Phase 2: YAML Splitting and Modular Deployment

Objective:

Deploy the application by creating and organizing split YAML files, applying them either individually or recursively, and validating their functionality. Splitting the YAML file is crucial because if any service or pod is down, the corresponding YAML file can be reapplied to make it functional without affecting others. This approach simplifies debugging and deployment management.

Tasks

  • Create folders for resource types to organize the split YAML files by resource type (e.g., ConfigMaps, Secrets, Deployments, Services). Ensure the folder structure is logical and reflects the Kubernetes resources being deployed.

  • Apply resources either individually or recursively:

    • Individually apply each file to ensure resources deploy successfully.

    • Alternatively, apply all files recursively from the root folder containing the organized files to deploy everything.

## RAW DATA

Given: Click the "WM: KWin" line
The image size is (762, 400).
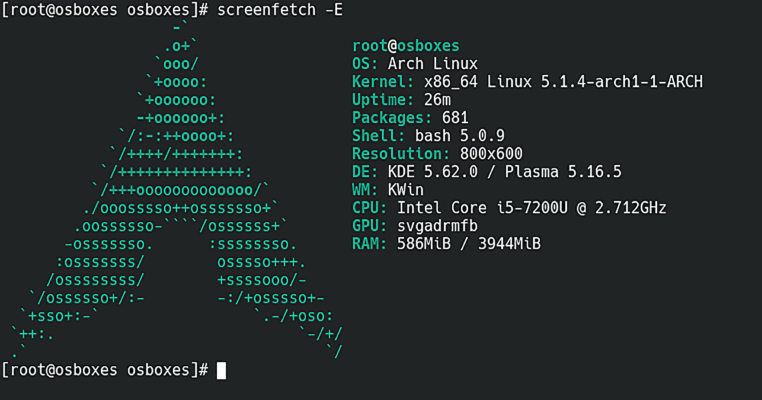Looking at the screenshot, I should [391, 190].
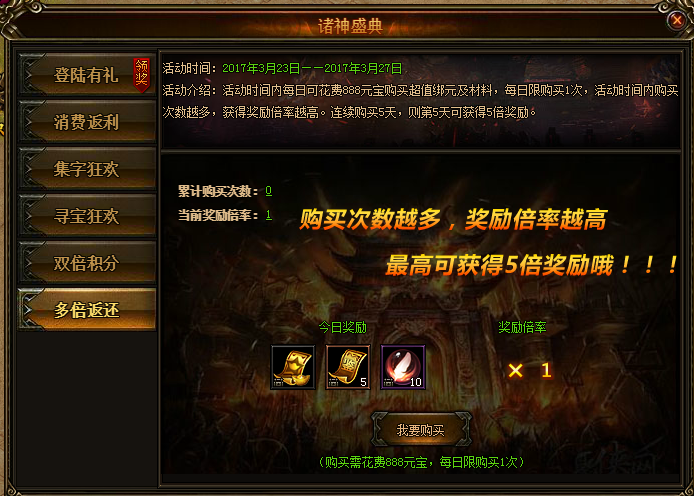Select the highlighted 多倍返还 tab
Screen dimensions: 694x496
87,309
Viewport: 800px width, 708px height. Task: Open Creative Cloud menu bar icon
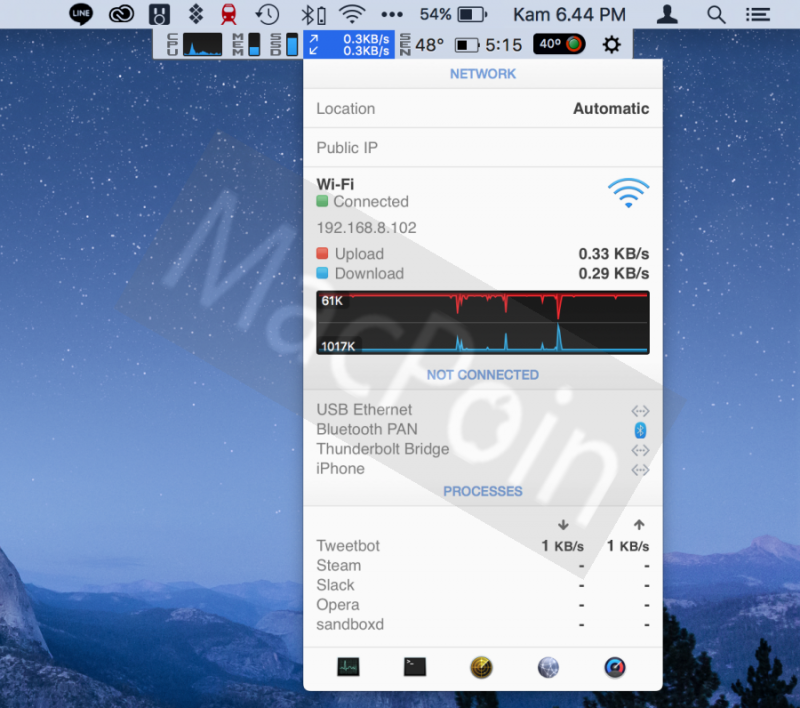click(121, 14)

## TASK REQUIREMENTS
(A) According to the Phase 2 description, what makes splitting the YAML file crucial?
(B) Reproduce the stretch of the Phase 2 description from "Phase 2: YAML" through "resources being deployed.".

## RESULTS
(A) If any service or pod is down, its corresponding YAML file can be reapplied to make it functional without affecting the others.

(B)
Phase 2: YAML Splitting and Modular Deployment

Objective:

Deploy the application by creating and organizing split YAML files, applying them either individually or recursively, and validating their functionality. Splitting the YAML file is crucial because if any service or pod is down, the corresponding YAML file can be reapplied to make it functional without affecting others. This approach simplifies debugging and deployment management.

Tasks

  • Create folders for resource types to organize the split YAML files by resource type (e.g., ConfigMaps, Secrets, Deployments, Services). Ensure the folder structure is logical and reflects the Kubernetes resources being deployed.